Our Constitution was created, according to the framers, to “bind down government” and ensure liberty. It set forth the premise extended in the Bill of Rights that Congress cannot establish an ecclesiocracy (or a national church) and guaranteed that “no person shall be deprived of right to life . . . without due process of law.”

The Bible informs us that God directly instituted the State to exercise the sword against injustice and indirectly, to defend the weak, voiceless, and fatherless against the strong and powerful who seek to destroy them. 

Today, that destruction is very widespread. Technology is evolving rapidly, and emerging on the horizon are ways to make, take, and alter life that previously existed only in science fiction films. When any practice results in the deliberate destruction of a human life, then the role of the State is, indeed, to require the defense and protection of the innocent.

To learn more about what the Personhood Alliance is doing to end abortion and other direct assaults on human life and human dignity, subscribe to our email list. 
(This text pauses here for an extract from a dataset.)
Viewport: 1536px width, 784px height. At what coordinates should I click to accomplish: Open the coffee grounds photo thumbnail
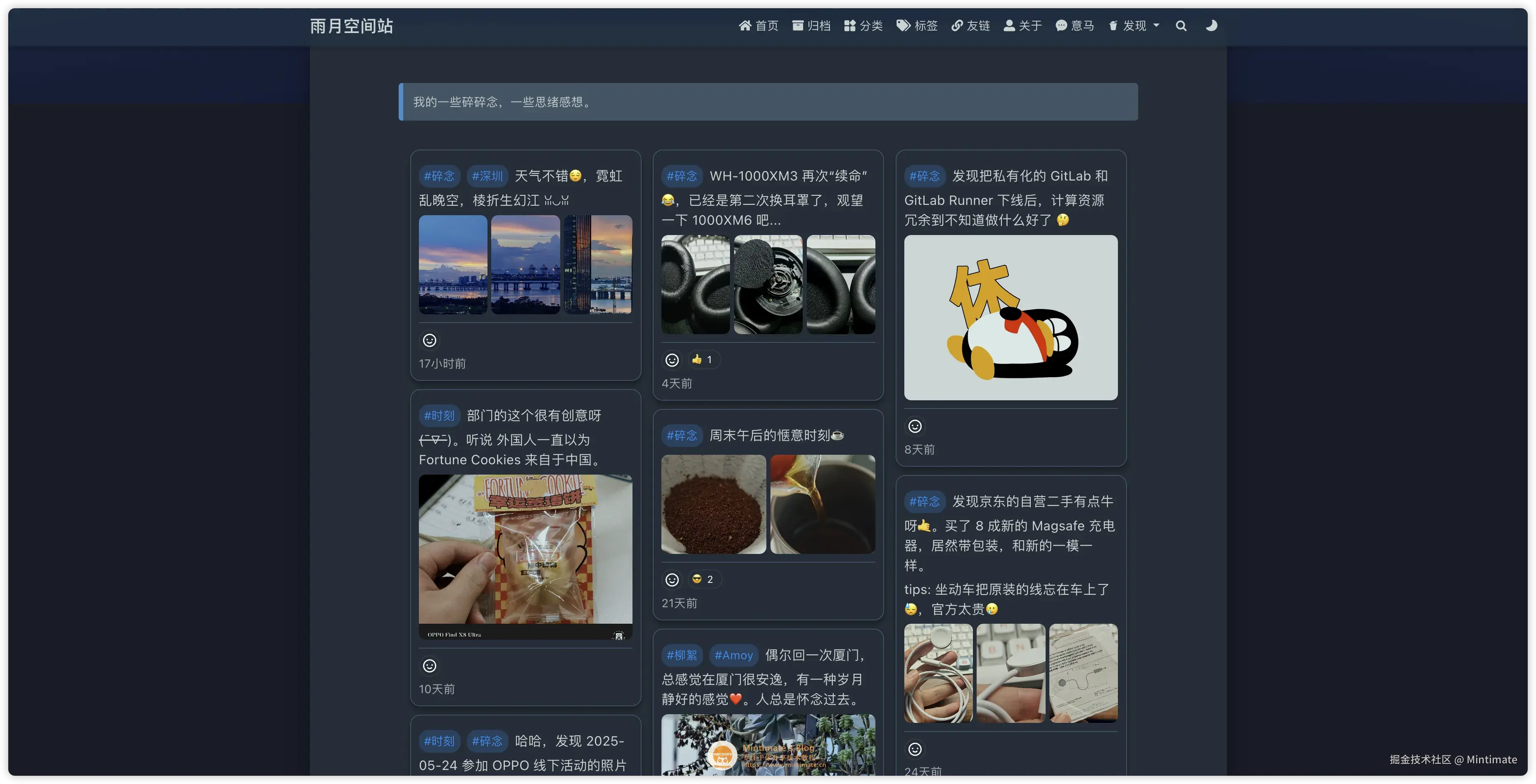713,504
Les Riley is interim president of the Personhood Alliance and president of Personhood Mississippi. Les has been involved in pro-life, pro-family, and Gospel-based mercy ministries in Mississippi, inner city Memphis, and Uganda, Africa for many years.

6 Comments on “Is Amy Coney Barrett a Threat to IVF?

  1. Well done! A complete and concise expose’ of the pro-death lobby and their insidious lie that they “are the advocates of women seeking motherhood”. A woman’s right to motherhood does NOT supersede a child’s right to life. Personhood is truly the human rights issue of our day!!

  2. Why don’t infertile couples just adopt instead of using science fiction type procedures to have children? It’s more humane to adopt. Probably alot cheaper too.

    • I wouldn’t say it’s a lot cheaper. Both are expensive. Some want children of their own.

    • As someone who has undergone IVF, multiple times in hopes of having a child of my own (a 22 year struggle). I can tell you that adoption is not as easy as you think it is. I’ve personally had 3 failed adoption processes. Oh, not to mention…adoption is NOT usually cheaper.

  3. I guess the answer to the question posed in the headline is YES. A true pro-life person would have to stand against IVF as it is currently practiced. Most people have no concept of what happens in IVF and I applaud your clear description and explanation. If I had known it was possible when I was younger I would have gladly been a mother to embryos who would then become children. Our science fiction lifestyle has resulted in a collective insanity where we ignore the reality of science and instead promote the fiction.

  4. Well said Dan, “a woman’s right to motherhood does NOT supersede a child’s right to life”! Very informative Les Riley, thank you!